REPUBLIKA.CO.ID, BANGKOK -- Serangan tembakan yang dilakukan oleh sejumlah pria tak dikenal pada Rabu (26/2) kembali menggoncang Bangkok. Tembakan dan ledakan kini semakin mewarnai kisruh politik antara oposisi dan pemerintah.
Reuters melaporkan, serangan tembakan itu terjadi di lokasi para pengunjuk rasa melakukan aksinya. Meski pun begitu, tidak ada korban jiwa akibat serangan tersebut.
Namun, rentetan tembakan dan ledakan yang terjadi akhir-akhir ini telah menewaskan lima orang. Empat di antaranya adalah anak-anak.
Sementara, Kepala Keamanan nasional Paradorn Pattanathabutr, mengatakan belum ada laporan korban jiwa atas insiden yang terjadi pada Rabu dini hari itu. "Para pelakunya masih belum kami ketahui," katanya.

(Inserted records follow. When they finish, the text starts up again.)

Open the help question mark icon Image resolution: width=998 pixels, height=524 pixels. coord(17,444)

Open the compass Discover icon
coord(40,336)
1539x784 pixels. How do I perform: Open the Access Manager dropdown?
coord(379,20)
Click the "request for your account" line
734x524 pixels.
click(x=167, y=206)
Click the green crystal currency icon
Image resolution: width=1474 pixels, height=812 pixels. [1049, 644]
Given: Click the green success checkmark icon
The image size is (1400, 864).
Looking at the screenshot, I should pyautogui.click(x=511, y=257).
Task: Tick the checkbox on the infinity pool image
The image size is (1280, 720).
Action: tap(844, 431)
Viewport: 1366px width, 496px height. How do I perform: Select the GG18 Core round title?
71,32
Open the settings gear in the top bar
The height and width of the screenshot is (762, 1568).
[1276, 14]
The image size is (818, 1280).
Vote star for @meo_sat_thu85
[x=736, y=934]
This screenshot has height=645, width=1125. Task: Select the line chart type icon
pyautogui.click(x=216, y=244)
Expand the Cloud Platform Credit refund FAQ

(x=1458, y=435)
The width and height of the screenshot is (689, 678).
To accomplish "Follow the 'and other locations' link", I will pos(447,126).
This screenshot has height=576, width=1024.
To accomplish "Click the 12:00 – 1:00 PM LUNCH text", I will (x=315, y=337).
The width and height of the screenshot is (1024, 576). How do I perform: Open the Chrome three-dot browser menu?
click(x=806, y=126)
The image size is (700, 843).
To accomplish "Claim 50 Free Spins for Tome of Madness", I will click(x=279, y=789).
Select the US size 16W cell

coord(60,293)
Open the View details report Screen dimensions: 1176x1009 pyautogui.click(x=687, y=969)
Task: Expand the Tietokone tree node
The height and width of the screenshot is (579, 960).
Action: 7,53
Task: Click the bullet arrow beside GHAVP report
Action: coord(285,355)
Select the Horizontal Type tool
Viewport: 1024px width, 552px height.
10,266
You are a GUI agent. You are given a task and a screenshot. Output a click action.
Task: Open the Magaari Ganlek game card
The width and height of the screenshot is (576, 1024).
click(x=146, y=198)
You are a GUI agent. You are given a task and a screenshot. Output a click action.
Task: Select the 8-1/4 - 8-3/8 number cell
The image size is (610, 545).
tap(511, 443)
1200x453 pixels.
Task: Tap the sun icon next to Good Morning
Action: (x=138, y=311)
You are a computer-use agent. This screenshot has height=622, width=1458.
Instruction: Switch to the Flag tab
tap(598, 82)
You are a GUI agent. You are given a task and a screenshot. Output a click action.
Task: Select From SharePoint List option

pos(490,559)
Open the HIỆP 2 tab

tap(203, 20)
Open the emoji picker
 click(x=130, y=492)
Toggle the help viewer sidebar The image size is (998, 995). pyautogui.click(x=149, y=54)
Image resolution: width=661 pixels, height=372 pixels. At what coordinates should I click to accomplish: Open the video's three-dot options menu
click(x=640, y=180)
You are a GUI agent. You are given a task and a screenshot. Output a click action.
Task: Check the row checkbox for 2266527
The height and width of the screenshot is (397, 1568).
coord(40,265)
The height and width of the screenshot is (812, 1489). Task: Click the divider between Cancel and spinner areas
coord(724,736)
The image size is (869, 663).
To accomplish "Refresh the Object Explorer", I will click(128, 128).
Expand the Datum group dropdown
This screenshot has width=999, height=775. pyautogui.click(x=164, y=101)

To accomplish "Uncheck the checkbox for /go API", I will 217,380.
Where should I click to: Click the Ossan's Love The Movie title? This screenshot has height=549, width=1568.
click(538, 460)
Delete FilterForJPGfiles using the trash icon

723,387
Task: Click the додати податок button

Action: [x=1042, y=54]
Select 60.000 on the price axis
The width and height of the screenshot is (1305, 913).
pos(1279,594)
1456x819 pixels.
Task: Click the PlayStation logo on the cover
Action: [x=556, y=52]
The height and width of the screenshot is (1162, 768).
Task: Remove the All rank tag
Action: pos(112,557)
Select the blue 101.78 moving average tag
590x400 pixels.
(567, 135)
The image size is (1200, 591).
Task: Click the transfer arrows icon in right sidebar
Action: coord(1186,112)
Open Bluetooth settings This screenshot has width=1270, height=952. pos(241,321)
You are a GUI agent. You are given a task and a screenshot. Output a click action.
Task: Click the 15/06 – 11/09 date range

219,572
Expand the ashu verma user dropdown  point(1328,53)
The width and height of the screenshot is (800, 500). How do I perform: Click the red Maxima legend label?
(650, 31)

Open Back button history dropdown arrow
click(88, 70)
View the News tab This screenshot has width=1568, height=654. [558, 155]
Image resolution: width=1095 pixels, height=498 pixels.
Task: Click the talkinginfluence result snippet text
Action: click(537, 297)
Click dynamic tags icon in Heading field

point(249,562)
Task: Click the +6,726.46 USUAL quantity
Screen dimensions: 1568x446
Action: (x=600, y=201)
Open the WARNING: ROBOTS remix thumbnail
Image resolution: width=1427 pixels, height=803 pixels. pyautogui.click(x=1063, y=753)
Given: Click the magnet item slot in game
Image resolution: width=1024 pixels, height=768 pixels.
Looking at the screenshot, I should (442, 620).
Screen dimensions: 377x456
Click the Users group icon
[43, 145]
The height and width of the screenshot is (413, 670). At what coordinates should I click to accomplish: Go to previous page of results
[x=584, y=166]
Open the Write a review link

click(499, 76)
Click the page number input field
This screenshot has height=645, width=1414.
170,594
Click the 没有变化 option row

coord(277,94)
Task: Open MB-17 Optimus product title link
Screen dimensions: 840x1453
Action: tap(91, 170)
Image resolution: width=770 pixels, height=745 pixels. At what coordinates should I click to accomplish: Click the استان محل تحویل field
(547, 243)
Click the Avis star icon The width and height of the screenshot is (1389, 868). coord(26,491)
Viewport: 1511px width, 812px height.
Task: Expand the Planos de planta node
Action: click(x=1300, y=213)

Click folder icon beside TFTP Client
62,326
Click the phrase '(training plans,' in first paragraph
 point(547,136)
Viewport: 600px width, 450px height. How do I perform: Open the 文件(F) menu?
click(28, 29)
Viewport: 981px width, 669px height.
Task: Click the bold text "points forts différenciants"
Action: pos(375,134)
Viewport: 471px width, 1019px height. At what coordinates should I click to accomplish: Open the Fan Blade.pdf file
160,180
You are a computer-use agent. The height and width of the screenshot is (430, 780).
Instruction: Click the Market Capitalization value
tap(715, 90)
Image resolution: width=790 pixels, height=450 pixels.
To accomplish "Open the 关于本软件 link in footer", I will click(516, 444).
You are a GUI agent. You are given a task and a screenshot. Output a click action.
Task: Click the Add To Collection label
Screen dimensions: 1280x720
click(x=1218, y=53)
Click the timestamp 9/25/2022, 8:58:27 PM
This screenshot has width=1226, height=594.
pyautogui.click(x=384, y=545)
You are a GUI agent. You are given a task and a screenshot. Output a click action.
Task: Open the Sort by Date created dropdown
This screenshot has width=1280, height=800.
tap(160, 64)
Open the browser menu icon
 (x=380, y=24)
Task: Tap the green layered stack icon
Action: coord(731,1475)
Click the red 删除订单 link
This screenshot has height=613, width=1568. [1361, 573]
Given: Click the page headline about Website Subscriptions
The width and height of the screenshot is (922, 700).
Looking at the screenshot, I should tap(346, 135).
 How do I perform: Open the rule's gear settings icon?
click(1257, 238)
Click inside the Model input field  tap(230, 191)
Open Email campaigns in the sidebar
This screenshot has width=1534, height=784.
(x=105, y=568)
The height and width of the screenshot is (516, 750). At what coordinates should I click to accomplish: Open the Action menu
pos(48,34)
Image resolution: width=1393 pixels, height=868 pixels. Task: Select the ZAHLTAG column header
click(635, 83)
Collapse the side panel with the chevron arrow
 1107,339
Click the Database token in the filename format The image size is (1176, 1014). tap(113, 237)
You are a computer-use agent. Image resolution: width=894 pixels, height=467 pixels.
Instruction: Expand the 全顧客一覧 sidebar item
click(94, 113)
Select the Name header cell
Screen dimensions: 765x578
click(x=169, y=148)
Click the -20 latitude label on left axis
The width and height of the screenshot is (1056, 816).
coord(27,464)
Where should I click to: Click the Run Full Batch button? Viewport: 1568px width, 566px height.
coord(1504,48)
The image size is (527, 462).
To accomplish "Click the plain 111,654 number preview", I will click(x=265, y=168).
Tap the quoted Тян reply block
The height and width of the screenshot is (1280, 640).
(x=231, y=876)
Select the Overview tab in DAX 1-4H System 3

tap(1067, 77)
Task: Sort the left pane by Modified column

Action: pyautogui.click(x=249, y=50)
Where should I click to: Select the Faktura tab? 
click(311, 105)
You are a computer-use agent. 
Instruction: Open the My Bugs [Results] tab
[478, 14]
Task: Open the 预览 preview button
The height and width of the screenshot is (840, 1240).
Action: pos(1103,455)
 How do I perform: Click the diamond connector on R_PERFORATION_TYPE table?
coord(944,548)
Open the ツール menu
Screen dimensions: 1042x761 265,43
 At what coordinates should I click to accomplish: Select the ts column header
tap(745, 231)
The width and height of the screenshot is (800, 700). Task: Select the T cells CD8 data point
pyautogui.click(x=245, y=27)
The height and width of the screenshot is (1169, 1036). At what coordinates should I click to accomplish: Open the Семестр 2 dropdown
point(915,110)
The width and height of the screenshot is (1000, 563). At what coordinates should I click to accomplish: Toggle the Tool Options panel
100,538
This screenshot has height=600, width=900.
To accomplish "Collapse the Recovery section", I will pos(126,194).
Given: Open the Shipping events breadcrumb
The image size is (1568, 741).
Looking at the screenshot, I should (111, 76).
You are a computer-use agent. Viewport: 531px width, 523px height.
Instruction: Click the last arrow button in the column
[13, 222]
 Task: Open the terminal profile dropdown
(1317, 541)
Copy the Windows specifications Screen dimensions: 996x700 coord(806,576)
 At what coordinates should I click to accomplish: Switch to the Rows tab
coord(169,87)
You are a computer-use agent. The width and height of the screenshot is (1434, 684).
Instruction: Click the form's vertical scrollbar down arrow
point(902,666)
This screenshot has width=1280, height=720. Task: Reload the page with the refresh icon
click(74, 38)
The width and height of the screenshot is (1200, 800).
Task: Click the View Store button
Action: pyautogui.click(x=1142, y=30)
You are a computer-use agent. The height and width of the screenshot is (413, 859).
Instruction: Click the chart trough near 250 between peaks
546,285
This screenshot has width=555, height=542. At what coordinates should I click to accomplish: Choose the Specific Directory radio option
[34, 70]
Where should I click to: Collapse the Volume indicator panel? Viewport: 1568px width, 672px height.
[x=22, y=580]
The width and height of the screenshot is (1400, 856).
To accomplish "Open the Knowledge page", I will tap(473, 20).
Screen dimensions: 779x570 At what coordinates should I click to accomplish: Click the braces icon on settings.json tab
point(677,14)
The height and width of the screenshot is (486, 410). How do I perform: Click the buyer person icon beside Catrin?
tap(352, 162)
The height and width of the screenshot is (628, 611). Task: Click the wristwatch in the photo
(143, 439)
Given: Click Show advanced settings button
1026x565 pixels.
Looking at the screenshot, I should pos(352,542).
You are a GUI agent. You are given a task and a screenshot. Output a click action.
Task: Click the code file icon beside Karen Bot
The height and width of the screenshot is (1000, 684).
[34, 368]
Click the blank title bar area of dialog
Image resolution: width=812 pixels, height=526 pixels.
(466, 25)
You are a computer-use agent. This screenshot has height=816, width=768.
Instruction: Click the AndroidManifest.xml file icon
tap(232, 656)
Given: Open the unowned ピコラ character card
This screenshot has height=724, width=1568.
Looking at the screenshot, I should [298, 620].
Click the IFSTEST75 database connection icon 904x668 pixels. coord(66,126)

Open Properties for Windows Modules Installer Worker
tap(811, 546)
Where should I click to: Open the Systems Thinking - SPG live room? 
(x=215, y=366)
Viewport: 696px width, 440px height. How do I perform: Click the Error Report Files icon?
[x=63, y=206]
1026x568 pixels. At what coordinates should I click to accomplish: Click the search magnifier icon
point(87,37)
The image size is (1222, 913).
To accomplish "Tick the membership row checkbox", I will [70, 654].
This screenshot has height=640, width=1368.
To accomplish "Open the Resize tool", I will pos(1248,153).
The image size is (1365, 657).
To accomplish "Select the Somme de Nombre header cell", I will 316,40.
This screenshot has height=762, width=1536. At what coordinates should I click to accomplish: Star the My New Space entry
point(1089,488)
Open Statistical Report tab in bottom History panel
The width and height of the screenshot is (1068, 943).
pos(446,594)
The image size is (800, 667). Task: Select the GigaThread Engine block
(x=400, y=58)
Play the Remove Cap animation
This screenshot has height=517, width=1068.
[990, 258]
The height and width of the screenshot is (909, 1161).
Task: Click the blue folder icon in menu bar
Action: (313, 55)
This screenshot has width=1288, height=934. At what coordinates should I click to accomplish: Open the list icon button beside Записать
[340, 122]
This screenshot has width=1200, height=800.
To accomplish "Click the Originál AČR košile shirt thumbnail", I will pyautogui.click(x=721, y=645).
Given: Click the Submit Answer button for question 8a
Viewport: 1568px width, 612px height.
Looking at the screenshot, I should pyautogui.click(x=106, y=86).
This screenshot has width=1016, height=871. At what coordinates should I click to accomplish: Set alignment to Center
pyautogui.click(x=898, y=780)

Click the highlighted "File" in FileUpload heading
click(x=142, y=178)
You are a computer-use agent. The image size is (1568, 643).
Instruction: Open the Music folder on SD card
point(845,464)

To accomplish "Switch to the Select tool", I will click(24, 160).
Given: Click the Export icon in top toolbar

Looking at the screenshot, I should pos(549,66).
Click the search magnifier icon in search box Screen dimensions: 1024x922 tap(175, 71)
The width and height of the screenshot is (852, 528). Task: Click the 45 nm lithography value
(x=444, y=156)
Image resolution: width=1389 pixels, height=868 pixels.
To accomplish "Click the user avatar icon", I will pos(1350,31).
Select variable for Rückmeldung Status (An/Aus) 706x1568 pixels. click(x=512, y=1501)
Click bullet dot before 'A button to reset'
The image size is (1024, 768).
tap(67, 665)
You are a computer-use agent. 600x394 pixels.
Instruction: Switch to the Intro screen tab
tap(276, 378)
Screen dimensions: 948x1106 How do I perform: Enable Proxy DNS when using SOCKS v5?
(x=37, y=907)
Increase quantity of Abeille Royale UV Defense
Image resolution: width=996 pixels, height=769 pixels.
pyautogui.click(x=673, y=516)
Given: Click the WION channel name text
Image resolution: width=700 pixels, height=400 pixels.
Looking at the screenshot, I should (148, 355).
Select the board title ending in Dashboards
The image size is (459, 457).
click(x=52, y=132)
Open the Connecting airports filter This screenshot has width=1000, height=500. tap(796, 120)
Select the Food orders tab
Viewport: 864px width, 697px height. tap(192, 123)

"Akhir-akhir ini sering terjadi insiden yang persis seperti ini. Hampir setiap hari peristiwa ini terjadi," tambahnya.
Sebuah stasiun televisi Thailand menunjukan sekumpulan demonstran yang mendorong gerbang besi di depan markas polisi di Bangkok. Mereka menuntut penyelidikan atas tewasnya 20 orang sejak demonstrasi berlangsung. Tidak hanya itu, mereka juga menduga para aparat kepolisian merupakan antek-antek Thaksin.
"Kami ingin polisi melakukan tugasnya dengan jujur dan lugas," kata Anchalee Paireerak, pemimpin demonstran yang juga mantan presenter berita di sebuah stasiun televisi.
"Kami mendesak aparat kepolisian untuk berhenti mendukung rezim Thaksin dan bergabung dengan aksi kami," tambahnya.
Kerusuhan ini bermula ketika PM Yingluck Shinawatra meloloskan RUU Amnesti. Undang-undang tersebut dinilai dapat meringankan hukuman kakaknya, Thaksin Shinawatra yang saat ini tengah diasingkan di luar negeri.
Para demonstran menuntut Yingluck untuk mengundurkan diri dari jabatannya serta membentuk pemerintahan sementara. Namun, tuntutan itu ditolak oleh Yingluck.